For the first time, the Biden Administration in Washington has chalked out what it sees as a future plan for Afghanistan and peace in the country, where it has deployed troops since it invaded the country at the end of 2001. In a letter addressed to Afghan President Ashraf Ghani and delivered through Zalmay Khalilzad, US Secretary of State Antony Blinken has said that the Afghan government must establish an interim setup to govern Afghanistan with the Taliban. This arrangement would be followed by a commission which would organise new polls and hopefully lead Afghanistan to a future under which the rights of minorities, women and children could be protected. A Truth and Reconciliation Commission, somewhat on the pattern of the one that was established in South Africa after the fall of the apartheid regime, has also been suggested.
The letter is fairly tersely worded and indicates that the US would like President Ghani to note, more urgently, the situation in Afghanistan and the need to amend it. Both parties, the Afghan government and the Taliban, have been called to Turkey next week to begin the process of discussion. President Ashraf Ghani has made it clear that he will not work with the Taliban, or accept an interim government, stating at one point in the past that this would only happen over his ‘dead body’.

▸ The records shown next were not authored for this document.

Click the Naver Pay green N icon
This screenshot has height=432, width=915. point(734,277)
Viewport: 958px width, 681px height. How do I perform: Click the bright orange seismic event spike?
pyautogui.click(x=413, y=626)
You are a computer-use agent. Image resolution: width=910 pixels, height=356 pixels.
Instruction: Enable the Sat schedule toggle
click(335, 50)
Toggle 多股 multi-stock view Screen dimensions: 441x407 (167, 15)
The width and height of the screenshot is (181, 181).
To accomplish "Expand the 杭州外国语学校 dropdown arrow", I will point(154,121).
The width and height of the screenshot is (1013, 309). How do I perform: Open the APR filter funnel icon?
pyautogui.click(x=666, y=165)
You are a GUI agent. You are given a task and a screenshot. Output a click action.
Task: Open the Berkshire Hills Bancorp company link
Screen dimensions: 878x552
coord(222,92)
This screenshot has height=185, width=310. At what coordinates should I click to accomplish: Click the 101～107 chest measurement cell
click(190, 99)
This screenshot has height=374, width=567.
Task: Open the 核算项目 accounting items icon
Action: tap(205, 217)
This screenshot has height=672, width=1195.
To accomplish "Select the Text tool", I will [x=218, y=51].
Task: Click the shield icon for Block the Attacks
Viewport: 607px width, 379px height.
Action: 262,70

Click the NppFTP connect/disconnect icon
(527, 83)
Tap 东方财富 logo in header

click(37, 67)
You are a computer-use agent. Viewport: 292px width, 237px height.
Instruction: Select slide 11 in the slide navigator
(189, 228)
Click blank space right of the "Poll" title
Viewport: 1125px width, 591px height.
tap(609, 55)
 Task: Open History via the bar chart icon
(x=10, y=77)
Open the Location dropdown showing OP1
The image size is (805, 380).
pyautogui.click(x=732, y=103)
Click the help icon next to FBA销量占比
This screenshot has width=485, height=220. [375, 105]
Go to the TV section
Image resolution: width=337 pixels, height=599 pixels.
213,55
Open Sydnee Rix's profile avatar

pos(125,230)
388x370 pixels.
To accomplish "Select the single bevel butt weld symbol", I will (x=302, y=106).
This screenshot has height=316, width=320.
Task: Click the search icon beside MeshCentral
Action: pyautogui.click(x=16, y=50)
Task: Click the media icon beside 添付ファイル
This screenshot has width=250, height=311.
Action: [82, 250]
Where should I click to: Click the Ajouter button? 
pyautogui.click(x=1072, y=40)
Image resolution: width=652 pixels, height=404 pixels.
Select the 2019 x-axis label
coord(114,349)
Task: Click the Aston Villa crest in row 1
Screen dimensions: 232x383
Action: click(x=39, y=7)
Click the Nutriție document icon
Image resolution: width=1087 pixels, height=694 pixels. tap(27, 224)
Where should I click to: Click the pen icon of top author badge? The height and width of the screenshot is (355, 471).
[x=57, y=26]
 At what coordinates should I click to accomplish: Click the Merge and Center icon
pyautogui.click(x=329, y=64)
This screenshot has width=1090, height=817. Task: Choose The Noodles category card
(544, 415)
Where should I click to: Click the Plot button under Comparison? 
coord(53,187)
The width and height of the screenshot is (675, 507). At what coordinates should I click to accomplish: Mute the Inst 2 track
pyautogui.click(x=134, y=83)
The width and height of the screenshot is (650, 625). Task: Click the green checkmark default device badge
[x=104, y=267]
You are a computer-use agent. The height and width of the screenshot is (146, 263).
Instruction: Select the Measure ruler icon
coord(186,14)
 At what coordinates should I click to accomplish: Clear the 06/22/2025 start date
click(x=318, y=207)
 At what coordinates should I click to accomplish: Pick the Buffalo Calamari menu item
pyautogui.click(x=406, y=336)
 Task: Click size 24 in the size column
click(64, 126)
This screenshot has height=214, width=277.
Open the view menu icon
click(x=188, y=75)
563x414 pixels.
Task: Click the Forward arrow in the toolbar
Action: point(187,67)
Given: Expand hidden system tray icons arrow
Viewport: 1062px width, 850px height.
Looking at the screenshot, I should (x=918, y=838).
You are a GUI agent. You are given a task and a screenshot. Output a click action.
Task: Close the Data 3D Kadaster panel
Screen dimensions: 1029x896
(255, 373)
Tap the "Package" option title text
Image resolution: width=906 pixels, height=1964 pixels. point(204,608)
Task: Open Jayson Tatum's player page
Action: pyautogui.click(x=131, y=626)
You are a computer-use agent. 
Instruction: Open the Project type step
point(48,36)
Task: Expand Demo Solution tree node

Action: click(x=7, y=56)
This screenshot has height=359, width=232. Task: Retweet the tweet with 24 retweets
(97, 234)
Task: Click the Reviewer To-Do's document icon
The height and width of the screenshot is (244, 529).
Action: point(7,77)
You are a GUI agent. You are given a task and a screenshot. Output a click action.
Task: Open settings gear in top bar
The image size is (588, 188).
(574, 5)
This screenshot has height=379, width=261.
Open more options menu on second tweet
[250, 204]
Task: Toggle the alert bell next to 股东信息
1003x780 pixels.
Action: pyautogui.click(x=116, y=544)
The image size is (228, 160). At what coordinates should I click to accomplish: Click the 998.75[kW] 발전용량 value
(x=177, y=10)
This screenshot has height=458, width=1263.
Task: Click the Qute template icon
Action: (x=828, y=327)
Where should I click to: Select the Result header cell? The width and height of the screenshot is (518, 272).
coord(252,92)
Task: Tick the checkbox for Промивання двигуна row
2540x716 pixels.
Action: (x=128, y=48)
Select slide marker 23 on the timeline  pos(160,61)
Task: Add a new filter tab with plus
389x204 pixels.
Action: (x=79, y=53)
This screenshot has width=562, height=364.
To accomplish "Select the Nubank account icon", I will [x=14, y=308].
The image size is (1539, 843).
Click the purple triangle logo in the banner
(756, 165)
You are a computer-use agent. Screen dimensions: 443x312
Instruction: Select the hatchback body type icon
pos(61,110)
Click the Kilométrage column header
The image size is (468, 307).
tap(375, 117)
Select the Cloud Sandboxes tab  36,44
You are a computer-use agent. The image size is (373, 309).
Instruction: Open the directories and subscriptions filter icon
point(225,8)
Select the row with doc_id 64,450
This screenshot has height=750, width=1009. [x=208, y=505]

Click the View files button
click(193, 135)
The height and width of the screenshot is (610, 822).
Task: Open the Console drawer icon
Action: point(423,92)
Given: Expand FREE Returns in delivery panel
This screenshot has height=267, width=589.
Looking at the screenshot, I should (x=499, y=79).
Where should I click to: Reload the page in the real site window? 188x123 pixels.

But it is obvious that the Biden Administration believes it needs to act. Violence in Afghanistan has increased dramatically over the past year, with hundreds killed in the fighting. The purpose of a new government would be to draw the Taliban to the table so that they lay down their arms and also end violence by warlords, who control large parts of Afghanistan and add to the violence that has ripped the country apart. During his tenure as vice president under Obama, Joe Biden had opposed an increase in American military presence in Afghanistan. At this moment, he has suggested that the US may change its mind on withdrawing all troops by May this year, as had been proposed by the Trump regime. Certainly, what Afghanistan needs is peace at all costs. This peace however must be worked out by Afghanistan itself and the Afghan people. Outside intervention is not a welcome step. But for a temporary period, given the chaos that the US invasion has left Afghanistan in, it may be necessary. It would also be good to see neighbouring countries, including Iran and Pakistan, come into the picture and play a part in resolving the Afghan situation so that peace can finally prevail in a country that has known nothing but war for decades, and where thousands of people have suffered due to unrelenting militancy which has torn the country and its culture apart.